Una famiglia intende trascorrere cinque distensivi ”giorni di sci” alloggiando nella suite 413 di un residence montano. Ma il clima inizialmente rilassato viene progressivamente turbato da dissapori che nascono apparentemente da fatti dallo spessore trascurabile e vanno tuttavia a minare la serenità (non solo dei quattro, visto che si rivelano aggressori anche ai danni di un’altra coppia), fino all’equilibrio psichico.
Ruben Östlund si atteggia come un chirurgo, opera per piccole sezioni andando ad allestire un quadro generale che non può trovare il suo reale e totale compimento se non al termine dell’ultimo episodio.
Sotto la sua mirabile direzione, uomo e donna sono prima di tutto persone, risultanti dalla combinazione di moltissime varianti dello stesso spirito, spirito che trova in “Forza maggiore” un’approfondita ed apprezzabile rappresentazione.

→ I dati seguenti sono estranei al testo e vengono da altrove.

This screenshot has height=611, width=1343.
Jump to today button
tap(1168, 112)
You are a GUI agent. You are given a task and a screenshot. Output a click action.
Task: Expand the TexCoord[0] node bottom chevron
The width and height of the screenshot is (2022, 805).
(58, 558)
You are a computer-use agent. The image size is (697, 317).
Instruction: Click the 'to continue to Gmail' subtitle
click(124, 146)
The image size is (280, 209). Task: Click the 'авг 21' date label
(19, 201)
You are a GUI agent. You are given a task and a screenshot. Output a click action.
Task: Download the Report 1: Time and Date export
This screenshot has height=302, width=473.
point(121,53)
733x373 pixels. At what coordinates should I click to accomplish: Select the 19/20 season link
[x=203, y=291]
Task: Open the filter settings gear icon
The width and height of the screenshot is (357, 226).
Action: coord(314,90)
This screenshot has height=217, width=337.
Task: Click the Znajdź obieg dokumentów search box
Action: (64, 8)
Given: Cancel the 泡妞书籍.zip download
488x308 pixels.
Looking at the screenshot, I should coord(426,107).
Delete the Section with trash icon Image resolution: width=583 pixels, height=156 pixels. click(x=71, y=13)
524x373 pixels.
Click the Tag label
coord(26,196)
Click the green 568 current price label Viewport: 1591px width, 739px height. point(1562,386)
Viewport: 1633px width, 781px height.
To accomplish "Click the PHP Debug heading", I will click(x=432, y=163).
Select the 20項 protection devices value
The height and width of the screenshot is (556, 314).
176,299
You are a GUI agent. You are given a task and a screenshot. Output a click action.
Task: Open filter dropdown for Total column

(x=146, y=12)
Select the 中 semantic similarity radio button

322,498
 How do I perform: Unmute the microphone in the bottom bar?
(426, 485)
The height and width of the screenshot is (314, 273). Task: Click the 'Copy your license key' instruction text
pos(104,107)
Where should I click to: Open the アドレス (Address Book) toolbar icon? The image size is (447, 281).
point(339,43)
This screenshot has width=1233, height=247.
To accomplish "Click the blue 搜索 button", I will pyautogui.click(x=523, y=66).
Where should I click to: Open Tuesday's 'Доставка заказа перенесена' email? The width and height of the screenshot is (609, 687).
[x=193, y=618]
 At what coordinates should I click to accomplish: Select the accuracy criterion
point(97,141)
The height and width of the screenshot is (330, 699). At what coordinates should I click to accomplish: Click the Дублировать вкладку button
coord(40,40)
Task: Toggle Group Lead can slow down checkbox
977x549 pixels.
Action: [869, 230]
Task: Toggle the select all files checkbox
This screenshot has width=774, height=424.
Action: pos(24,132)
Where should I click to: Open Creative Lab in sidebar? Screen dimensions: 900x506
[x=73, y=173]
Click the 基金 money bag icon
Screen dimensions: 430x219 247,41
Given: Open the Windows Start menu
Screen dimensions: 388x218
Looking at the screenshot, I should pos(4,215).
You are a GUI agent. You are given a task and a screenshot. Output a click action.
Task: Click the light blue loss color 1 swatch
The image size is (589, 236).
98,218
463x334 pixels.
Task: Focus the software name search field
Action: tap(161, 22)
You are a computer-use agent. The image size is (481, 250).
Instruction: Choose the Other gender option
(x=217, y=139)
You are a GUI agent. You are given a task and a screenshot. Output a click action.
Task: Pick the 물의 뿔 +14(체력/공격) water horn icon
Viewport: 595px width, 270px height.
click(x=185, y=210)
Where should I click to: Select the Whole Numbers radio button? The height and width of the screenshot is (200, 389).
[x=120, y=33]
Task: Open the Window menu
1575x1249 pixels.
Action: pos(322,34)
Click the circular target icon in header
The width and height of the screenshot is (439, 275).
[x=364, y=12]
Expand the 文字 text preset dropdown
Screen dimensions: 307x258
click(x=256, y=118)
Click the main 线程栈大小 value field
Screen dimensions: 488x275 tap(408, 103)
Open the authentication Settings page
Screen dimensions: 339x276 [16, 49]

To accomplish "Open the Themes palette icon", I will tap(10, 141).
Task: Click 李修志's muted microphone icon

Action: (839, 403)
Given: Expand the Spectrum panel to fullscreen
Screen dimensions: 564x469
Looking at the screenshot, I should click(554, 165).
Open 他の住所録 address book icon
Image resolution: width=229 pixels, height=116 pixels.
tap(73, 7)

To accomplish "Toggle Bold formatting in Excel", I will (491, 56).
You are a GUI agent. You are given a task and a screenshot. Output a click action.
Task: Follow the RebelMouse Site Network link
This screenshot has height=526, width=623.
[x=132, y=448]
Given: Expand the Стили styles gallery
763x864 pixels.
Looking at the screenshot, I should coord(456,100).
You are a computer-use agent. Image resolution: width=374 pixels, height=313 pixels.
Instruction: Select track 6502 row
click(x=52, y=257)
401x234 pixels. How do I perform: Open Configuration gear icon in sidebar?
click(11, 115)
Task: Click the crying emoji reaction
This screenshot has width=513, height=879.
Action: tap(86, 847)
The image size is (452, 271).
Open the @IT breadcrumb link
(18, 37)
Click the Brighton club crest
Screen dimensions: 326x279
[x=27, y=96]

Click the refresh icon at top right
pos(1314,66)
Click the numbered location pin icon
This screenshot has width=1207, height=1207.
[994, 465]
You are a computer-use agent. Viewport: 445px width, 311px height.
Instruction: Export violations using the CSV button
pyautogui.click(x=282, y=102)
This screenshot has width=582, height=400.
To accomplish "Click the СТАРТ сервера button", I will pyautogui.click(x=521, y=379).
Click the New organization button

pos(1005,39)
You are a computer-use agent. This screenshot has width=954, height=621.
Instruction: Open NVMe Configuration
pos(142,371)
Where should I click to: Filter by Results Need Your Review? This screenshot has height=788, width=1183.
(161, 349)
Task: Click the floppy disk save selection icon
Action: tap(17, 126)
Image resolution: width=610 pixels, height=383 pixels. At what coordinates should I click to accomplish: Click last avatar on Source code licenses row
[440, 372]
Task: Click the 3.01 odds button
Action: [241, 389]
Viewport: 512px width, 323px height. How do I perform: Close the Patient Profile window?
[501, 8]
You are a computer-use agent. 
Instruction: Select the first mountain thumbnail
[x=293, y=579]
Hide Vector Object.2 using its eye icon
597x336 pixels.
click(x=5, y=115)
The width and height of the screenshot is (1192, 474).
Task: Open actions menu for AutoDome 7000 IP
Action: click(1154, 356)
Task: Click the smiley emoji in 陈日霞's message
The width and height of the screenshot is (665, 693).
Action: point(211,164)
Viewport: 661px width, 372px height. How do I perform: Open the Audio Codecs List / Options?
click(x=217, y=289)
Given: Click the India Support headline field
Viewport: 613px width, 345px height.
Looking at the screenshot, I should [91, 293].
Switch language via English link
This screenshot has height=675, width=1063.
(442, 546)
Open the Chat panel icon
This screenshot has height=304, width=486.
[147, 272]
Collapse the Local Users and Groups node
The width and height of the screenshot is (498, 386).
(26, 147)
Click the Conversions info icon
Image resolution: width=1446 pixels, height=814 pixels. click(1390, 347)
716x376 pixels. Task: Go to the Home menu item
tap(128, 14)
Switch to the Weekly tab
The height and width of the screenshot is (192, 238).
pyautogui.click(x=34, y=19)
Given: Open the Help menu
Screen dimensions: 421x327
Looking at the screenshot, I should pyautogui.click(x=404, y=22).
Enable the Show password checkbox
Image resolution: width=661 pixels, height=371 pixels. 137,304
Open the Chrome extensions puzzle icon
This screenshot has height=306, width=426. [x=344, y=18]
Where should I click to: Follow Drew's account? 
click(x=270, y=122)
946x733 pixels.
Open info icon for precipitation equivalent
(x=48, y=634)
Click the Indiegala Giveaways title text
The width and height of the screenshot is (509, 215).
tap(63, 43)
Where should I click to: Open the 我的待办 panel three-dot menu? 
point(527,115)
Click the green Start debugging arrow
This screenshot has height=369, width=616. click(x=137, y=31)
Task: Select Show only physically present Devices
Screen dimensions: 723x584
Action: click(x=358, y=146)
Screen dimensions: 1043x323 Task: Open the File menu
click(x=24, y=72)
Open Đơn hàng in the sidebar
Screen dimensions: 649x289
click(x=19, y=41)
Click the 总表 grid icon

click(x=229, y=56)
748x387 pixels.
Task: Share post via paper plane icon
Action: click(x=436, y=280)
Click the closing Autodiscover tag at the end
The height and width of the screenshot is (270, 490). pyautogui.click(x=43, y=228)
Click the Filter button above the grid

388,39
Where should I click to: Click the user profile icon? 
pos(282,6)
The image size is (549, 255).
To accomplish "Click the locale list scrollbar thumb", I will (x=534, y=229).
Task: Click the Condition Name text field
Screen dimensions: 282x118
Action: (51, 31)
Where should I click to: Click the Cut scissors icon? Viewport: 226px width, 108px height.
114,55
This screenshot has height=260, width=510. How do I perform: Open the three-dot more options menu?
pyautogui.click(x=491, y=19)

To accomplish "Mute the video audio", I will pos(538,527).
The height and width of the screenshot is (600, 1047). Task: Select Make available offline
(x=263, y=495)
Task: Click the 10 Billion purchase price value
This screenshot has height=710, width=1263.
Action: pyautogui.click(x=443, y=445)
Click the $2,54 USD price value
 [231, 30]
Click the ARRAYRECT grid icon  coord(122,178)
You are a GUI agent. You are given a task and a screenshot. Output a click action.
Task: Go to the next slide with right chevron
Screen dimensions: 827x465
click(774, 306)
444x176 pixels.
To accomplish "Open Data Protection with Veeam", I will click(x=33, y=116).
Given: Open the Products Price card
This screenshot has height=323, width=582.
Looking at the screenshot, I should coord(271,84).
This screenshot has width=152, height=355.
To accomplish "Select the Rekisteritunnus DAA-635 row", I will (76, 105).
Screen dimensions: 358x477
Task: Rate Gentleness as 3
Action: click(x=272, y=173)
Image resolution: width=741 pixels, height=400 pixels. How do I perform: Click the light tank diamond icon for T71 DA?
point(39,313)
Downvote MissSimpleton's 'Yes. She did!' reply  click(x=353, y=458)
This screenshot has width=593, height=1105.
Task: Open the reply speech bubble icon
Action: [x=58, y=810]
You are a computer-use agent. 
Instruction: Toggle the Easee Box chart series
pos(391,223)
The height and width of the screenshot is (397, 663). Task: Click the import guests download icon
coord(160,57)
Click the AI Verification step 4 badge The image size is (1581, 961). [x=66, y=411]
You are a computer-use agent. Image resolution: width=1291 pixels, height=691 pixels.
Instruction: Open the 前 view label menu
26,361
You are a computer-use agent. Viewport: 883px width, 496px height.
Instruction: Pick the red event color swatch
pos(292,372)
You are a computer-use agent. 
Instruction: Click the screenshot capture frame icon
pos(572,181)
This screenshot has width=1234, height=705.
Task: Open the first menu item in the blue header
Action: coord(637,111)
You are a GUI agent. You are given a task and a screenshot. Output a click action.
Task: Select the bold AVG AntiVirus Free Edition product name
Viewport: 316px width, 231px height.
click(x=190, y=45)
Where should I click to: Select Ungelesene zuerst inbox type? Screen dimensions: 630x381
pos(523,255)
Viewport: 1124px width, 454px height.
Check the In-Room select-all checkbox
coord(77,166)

Emergono nel corso del lungometraggio profonde incomprensioni, l’astio sfocia in attacchi frontali, i quali hanno un che di subdolo e allo stesso tempo di spontaneo; l’acredine s’accompagna ad amari sentimenti di vergogna, segno tangibile, duro e necessario, di crescita interiore.
E un aspetto da non sottovalutare è la scelta di dare alla vicenda un esito positivo, nel quale peraltro i bambini giocano un importante ruolo di stimolo.
La regia controllatissima, astuta e gelidamente ironica (e in questo prettamente nordica) stuzzica lo spettatore, facendogli credere che debba costantemente succedere qualche fatto eclatante, anche grazie al cupo apparato sonoro, quando invece i punti nodali giungono in inaspettati momenti strategici (The Guardian parla giustamente di “disaster movie senza disastro”); la costruzione di ogni singola inquadratura appare minuziosa (altra peculiarità sfruttata con giudizio dagli autori scandinavi, cfr. “Un piccione seduto su un ramo riflette sull’esistenza”), per cui si mostra solo ciò che serve e interessa mostrare…
Ed ecco di conseguenza un uso intelligente del fuori campo, incastonato nei numerosissimi movimenti lenti delle macchine da presa, negli affascinanti long takes, nel montaggio calibratissimo e dai tagli originali, nella fotografia limpida, immacolata, visto l’ampio ricorso alla neve come promotore degli sviluppi della vicenda.
Anche alla musica ci si rivolge solo in certe sequenze scelte, per alimentare ulteriormente la tensione (si ascolti l’Estate di Vivaldi trascritta per un organico comprendente la fisarmonica, strumento decisamente adatto alla descrizione di un’atmosfera tumultuosa), ma senza mai neppure sfiorarne un utilizzo piatto e uniforme: geniale a tal proposito la scelta di Reload (scritta da Sebastian Ingrosso & Co.), in una delle scene più potenti dell’intera opera.
La recitazione è palesemente di alto livello, tale per cui ogni minima variazione riscontrabile nei volti corrisponde ad un’inedita sfumatura interiore: domina la scena un manipolo di attori ai quali viene affidata una sceneggiatura che s’avvicina molto, oltretutto, al dialogare quotidiano (il che aumenta il disagio cui certe situazioni inducono).
Vale la pena ricordare il successo di critica mondiale, che nel 2014 ha fruttato a questo gioiellino la nomination al Golden Globe come miglior film straniero e il Premio della Giuria nella sezione Un certain regard al Festival di Cannes.
È bello pensare che Östlund inviti il suo pubblico, nella memorabile conclusione, ad un cammino condiviso verso nuove mete, e a prendersi nuove responsabilità, a osare per la felicità propria e di chi ci circonda.